Recorded information Block Start

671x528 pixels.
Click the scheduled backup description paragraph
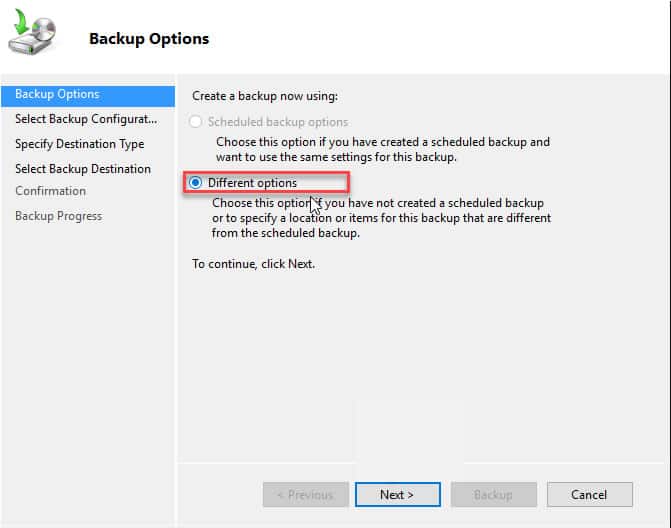(x=383, y=149)
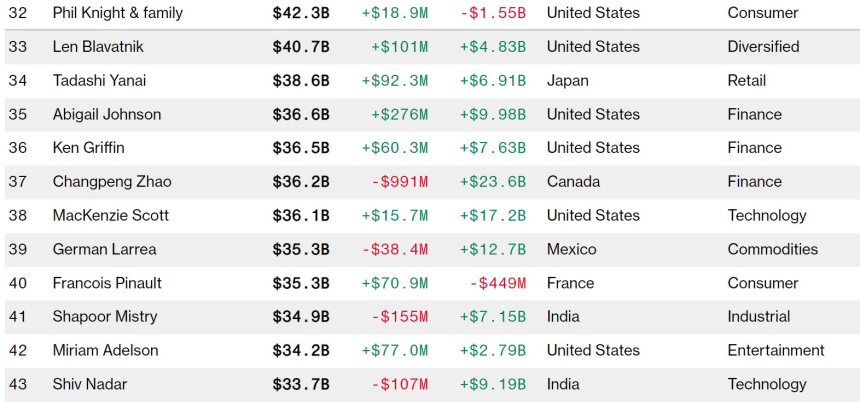
Task: Open Abigail Johnson's billionaire profile
Action: click(x=107, y=114)
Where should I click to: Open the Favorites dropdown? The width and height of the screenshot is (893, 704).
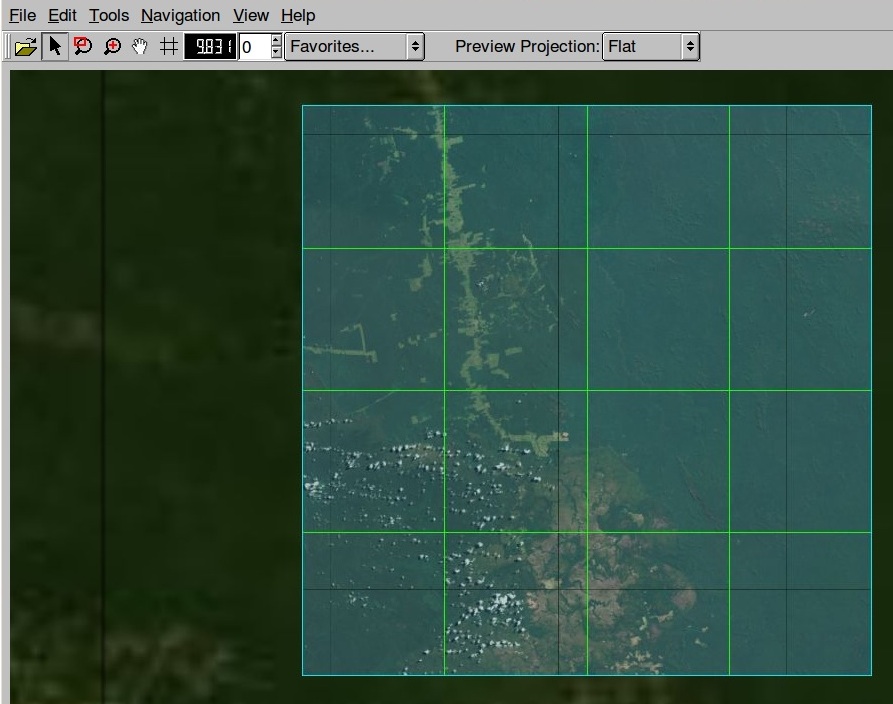coord(354,46)
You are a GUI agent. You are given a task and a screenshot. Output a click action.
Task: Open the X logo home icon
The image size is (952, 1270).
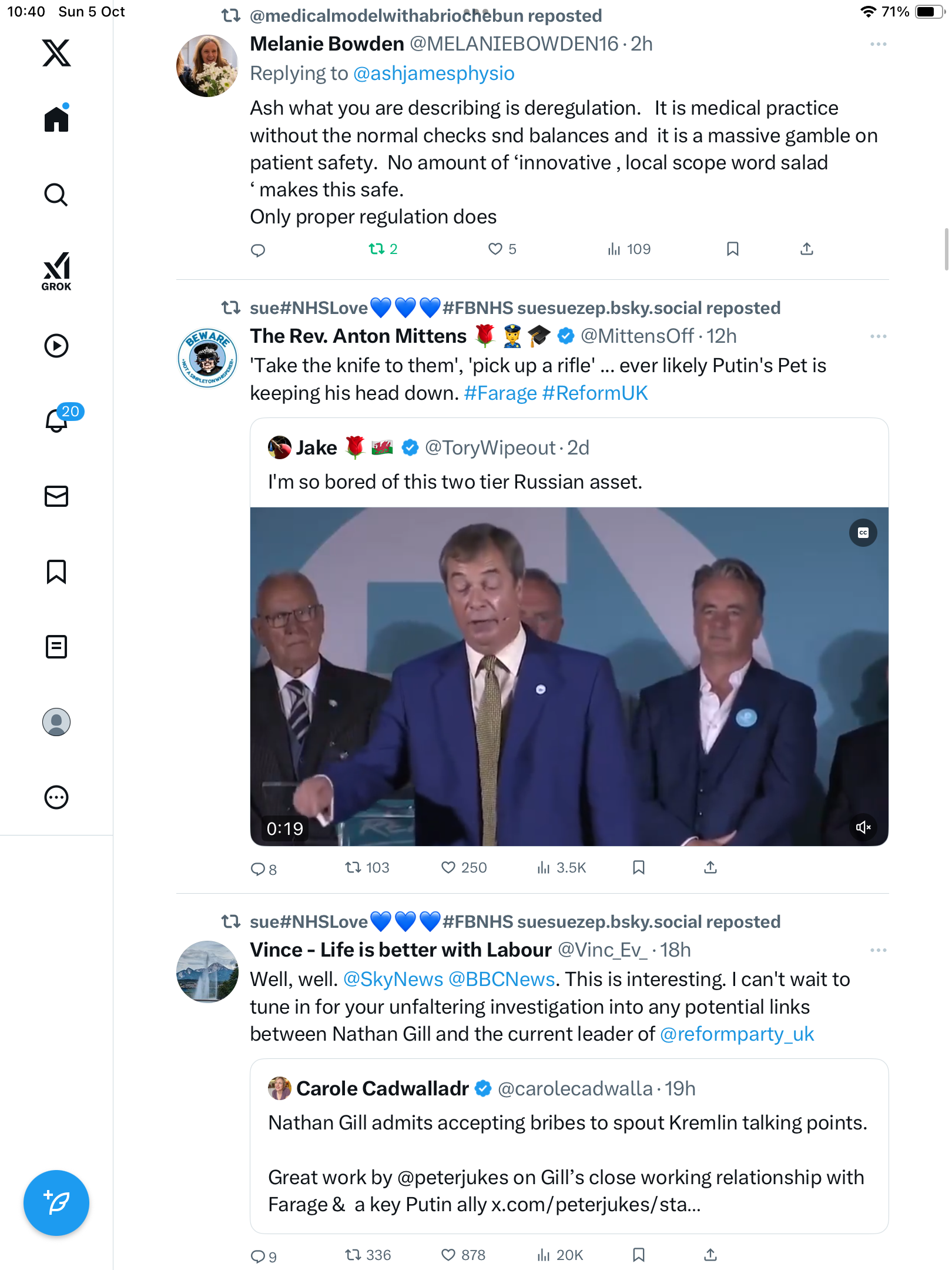tap(56, 53)
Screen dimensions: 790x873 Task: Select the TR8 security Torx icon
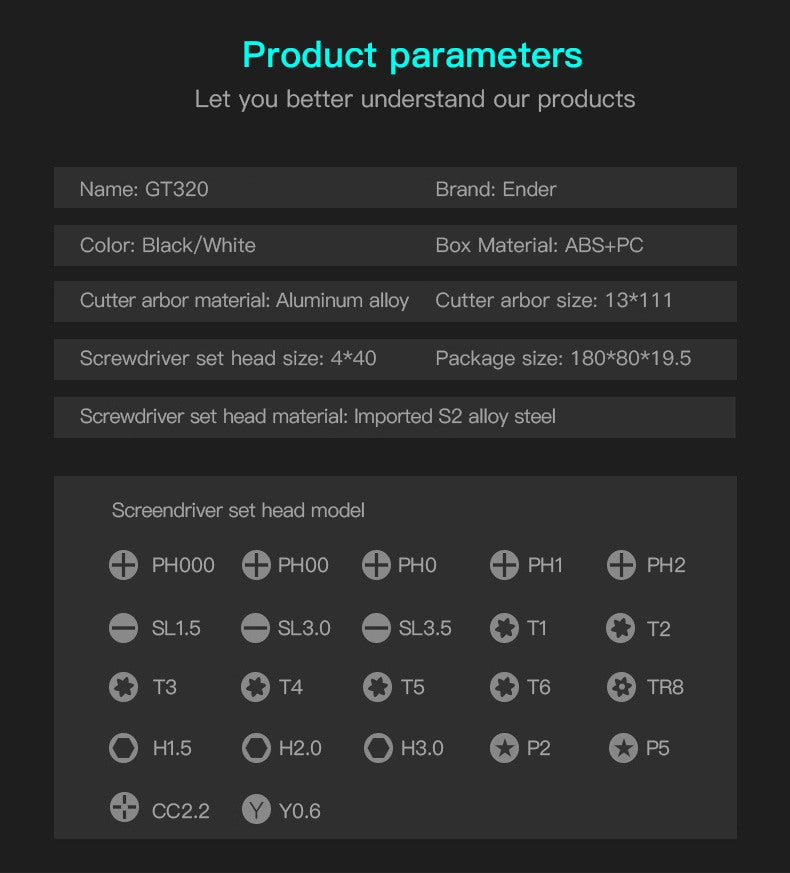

Recorded information Block End

What is needed
Would you copy each line above exactly as given, dropping any images?

Expected answer
671x528 pixels.
Click the scheduled backup description paragraph
(x=383, y=149)
Task: Open Abigail Johnson's billionaire profile
Action: click(x=107, y=114)
Where should I click to: Open the Favorites dropdown? The width and height of the screenshot is (893, 704).
coord(354,46)
You are a GUI agent. You are given a task and a screenshot. Output a click action.
Task: Open the X logo home icon
The image size is (952, 1270).
tap(56, 53)
Screen dimensions: 790x873 Task: Select the TR8 security Torx icon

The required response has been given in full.